As Malaysia’s economy continues to transition towards services and move up the value-chain, demands for greater productivity and better customer experience are pushing companies to prioritise their products and services offered and therefore employee capabilities.

Thus, to gain an edge in this hyper competitive environment, specific capabilities need to be infused in the workforce.

 

High skill, high pay

Headline news often casts this new wave of digitisation and automation in a negative manner, threatening to take away jobs and making people and skills redundant.

They are not entirely incorrect.

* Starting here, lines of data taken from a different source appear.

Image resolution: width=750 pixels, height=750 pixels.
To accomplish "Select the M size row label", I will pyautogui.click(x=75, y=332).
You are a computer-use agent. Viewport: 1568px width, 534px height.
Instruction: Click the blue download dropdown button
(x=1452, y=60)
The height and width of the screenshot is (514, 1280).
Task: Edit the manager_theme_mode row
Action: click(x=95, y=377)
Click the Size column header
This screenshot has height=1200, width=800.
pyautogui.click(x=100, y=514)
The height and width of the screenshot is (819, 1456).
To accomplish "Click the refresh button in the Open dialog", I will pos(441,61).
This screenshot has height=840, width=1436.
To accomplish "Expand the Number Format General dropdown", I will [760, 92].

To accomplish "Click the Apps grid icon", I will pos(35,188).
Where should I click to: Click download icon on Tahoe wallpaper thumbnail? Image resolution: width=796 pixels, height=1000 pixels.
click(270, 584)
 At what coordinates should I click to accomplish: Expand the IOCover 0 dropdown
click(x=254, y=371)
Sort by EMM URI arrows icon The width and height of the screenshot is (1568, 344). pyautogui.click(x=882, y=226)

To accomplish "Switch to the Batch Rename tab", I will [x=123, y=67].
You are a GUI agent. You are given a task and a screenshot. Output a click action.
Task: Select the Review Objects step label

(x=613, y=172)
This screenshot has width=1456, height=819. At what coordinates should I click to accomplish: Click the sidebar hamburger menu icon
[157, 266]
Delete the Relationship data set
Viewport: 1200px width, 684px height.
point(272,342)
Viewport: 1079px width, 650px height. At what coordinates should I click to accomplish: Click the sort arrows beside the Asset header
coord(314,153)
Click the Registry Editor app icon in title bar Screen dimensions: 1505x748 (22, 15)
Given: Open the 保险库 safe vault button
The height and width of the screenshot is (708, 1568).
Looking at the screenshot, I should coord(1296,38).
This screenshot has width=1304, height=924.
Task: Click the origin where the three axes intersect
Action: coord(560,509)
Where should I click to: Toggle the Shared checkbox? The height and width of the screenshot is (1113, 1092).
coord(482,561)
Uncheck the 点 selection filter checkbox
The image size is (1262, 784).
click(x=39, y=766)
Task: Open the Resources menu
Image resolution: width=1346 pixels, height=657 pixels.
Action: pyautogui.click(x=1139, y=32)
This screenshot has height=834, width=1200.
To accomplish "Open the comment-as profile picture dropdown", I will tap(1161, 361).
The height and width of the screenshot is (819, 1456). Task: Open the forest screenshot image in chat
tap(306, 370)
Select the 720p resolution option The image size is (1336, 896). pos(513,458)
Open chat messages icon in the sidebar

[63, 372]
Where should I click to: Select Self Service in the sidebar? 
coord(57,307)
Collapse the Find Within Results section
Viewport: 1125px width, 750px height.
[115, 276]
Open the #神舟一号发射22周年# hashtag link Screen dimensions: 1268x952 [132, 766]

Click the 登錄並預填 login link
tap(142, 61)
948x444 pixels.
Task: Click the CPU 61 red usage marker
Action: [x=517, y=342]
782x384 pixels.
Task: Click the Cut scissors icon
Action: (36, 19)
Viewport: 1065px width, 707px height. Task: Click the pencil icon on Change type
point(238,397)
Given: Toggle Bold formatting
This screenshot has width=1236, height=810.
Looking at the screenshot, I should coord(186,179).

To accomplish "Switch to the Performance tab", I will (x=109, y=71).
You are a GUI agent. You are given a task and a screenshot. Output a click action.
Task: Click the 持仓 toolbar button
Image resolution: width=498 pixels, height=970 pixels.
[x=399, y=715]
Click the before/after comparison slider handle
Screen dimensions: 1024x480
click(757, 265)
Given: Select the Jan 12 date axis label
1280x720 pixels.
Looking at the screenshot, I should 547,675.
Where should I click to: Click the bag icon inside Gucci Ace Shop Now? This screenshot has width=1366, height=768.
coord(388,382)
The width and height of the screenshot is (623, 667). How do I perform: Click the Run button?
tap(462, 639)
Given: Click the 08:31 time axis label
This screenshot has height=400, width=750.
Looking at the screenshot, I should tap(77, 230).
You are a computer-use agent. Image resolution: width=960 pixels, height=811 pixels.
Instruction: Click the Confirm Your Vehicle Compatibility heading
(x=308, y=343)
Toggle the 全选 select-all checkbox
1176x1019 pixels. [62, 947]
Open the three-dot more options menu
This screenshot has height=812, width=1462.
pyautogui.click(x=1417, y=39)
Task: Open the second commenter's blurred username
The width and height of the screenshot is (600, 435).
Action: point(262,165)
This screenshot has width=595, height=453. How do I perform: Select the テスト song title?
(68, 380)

Technology is changing jobs to the degree that skills held by those jobs will be redundant.

However, as with any paradigm shift in the economy, new high-valued jobs requiring more sophisticated skill-sets will appear, creating a more dynamic workforce.

As technology pushes companies to be more agile and global in their outlook, organisations will in turn become more transparent and flexible.

They will shift from traditional hierarchies to flatter, more collaborative structures.

This will reshape the employer-employee relationship moving towards flexible short-term arrangements and increasingly differentiated pay and benefits structures.

Flexibility is a reflection of the democratisation of the workplace, which rewards value creation through short and long-term incentive plans.

Concurrently, as products are delivered with greater personalisation and productivity, work for producers (read: employees) will become less monotonous and the results less homogeneous.

This lack of homogeneity will separate high-performers from the rest of the workforce, leading to further prominence of “High-Skill, High-Pay” within the employee rewards ecosystem across industries.

Jobs which have been with us for the past decades are also receiving a fillip, as evidenced in Aon’s 2017 Compensation Survey.

A Japanese sous-chef today earns 44% above the average wage of similar level jobs compared to 6% below average in 2013, whilst Operating Theatre nurse managers and technical engineers are earning 23% above average in 2017 when they were earning at the average in 2013.

 

Developing existing talent

The development of existing talent hinges on long range planning of critical skills which businesses need in the next 5 to 10 years, investment in deploying the right learning strategy, and weaving this with talent management and rewards programmes so that top talent is engaged and continues to stay with the organisation.

Companies which are ahead of the curve are looking inward to support their current employees in their development needs so that they will be able to acquire the skills required to perform well in the jobs to come.

This also means, these organisations will have gradually let go of some of the job roles, which would be irrelevant for their organisation in the long term, and free up resources for the future.

 

Encouraging entrepreneurship

Industry 4.0 coincides with the coming-of-age of millennials, who possess a more democratized mind-set and tend to exhibit strong entrepreneurial spirit.

While the scars of the 2008 Global Financial Crisis are not forgotten, the initial fear and lower risk-appetite that resulted is receding.

Although these trends will not affect all organisations evenly, to stay-ahead-of-the-curb, business leaders would likely encourage use of short and long-term performance incentives which harnesses entrepreneurship and prudent risk-taking.

Industry 4.0 is here and revolutionizing everything from industrial production to finance and commerce.

In the end, technological disruption always yields predictable results – a jump in economic productivity and new, unimagined opportunities.

Employers and business leaders need to therefore get themselves people ready lest their organisations become obsolete.